Mi
bicho particular sigue creciendo y sus payloads evolucionan. Ahora ha cogido la costumbre de atacar un par de librerías con cosas de informática que tengo justo detrás de la mesa del ordenador de casa. De momento su ámbito de actuación se centra en las dos baldas inferiores, que tienen libros que no utilizo, aunque empieza a amenazar a la tercera balda.

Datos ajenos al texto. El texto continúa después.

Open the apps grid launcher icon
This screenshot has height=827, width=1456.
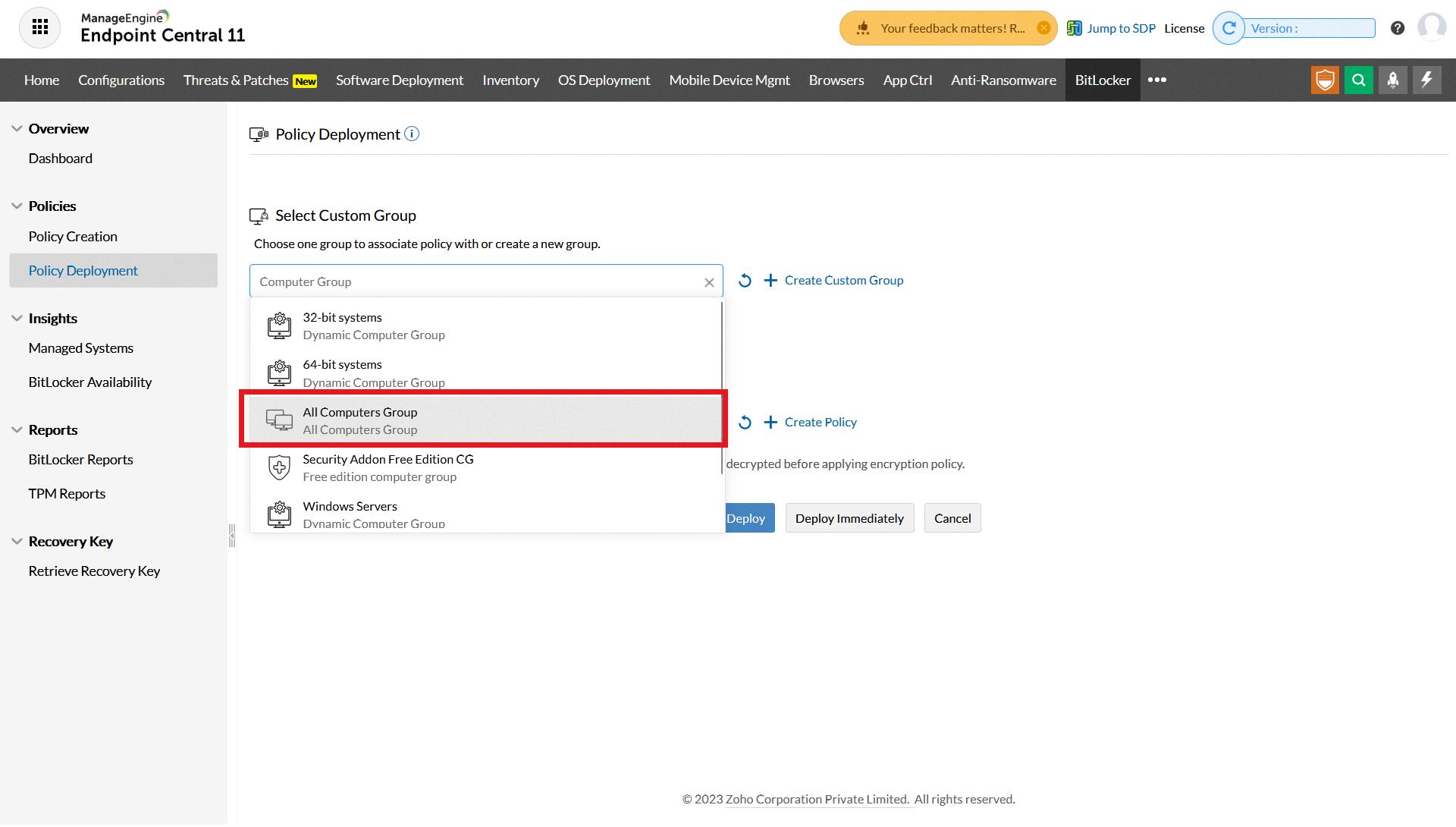pos(39,28)
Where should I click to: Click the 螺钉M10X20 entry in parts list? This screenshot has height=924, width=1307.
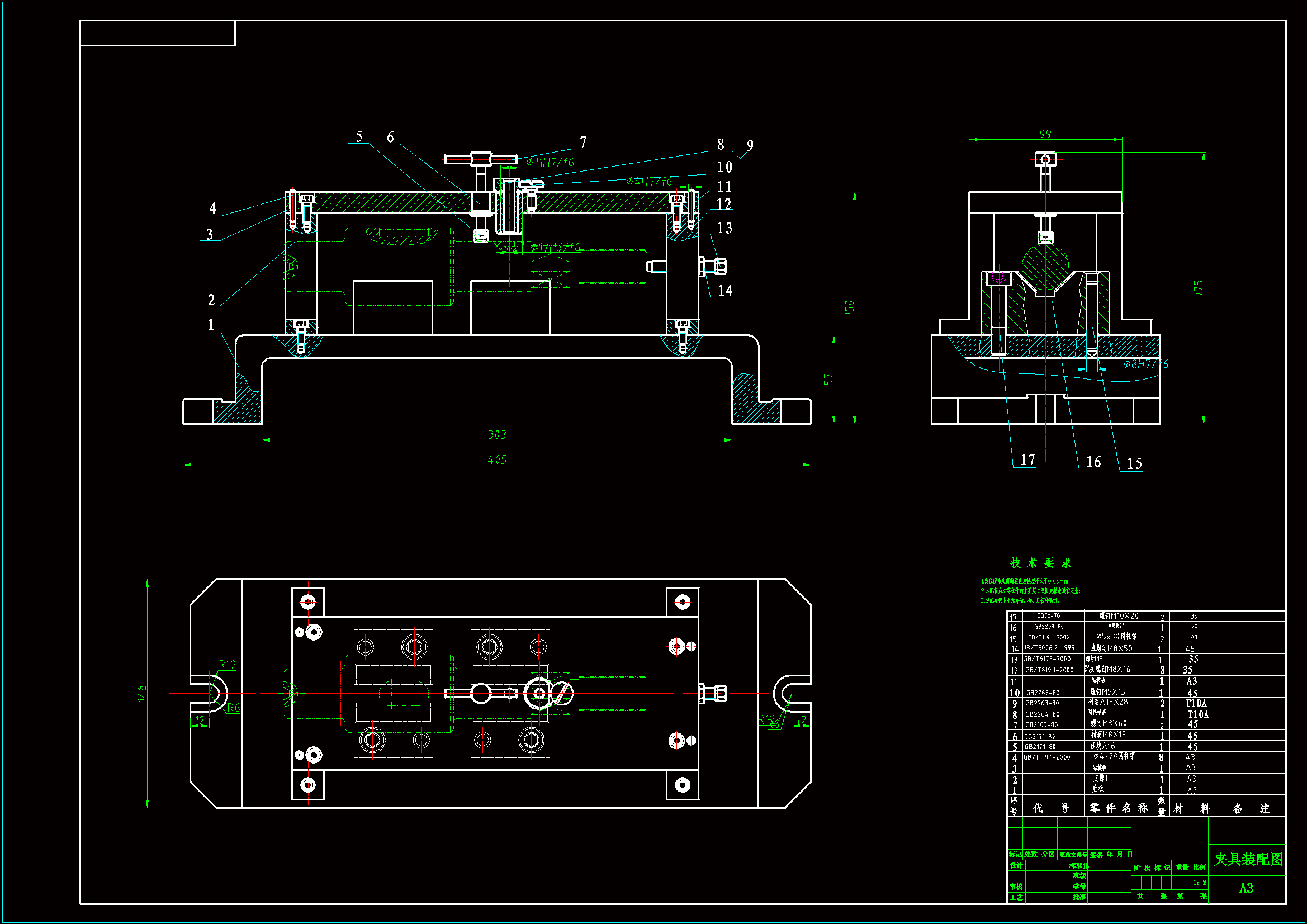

Ayer sacó un libro del que ni me acordaba, debió ser de los primeros de informática que tuve, de esos con los que te pica el gusanillo de la programación:

Básicamente tenías que teclear un montón de líneas de código que no entendías, más tarde debías revisarlo todo varias veces porque seguro que habías cometido errores al copiar, y por último, con un poco de suerte, obtenías una cosa que hoy día no se podría denominar juego. Eso sí, una vez que lograbas que aquello funcionara la satisfación era completa.

Después te animabas a cambiar una cosa aquí, otra por allí, y al final ibas entendiendo para que servían aquellos comandos de las líneas que habías tecleado.
Viendo hoy a mi sobrino, de la generación Windows, la PlayStation y PSP (que he tenido que regalarle este año para la comunión), me pregunto cuando sentirá el gusanillo de la programación o de investigar como funciona un ordenador. Eso sí, nos ponemos con el juego de futbol de turno y me mete unas palizas de campeonato, maneja los mandos como nadie, hasta logra que España gane.
Esta abstracción en la que vivimos, informáticamente hablando, tiene como todo sus pros y sus contras. Por un lado facilita que cualquiera pueda manejar un ordenador, por otro esa falta de necesidad de conocimiento especializado se traduce en usuarios y sistemas más vulnerables.
Y lo mismo se puede extrapolar al ámbito "profesional" y de la seguridad, hoy día un "administrador de sistemas" te puede montar un servidor en Internet a golpe de ratón sin necesidad de tener muchos conocimientos técnicos. Claro, después pasa lo que pasa.
Hay tal cantidad de tecnología y todo avanza a velocidad de vértigo que parece que debemos conformarnos en conocer parte de ella funcional y superficialmente. Hoy día con suerte puedes especializarte en un área, saber bastante de algo concreto y un poco de muchas cosas (quitando a Jesús Cea, que sabe mucho de todo, pero no cuenta porque tenemos comprobado que no es humano). Yo mismo siento muchas veces que estoy involucionando... tengo la sensación de que cada vez controlo menos la tecnología e informática que me rodea. ¿No te ocurre?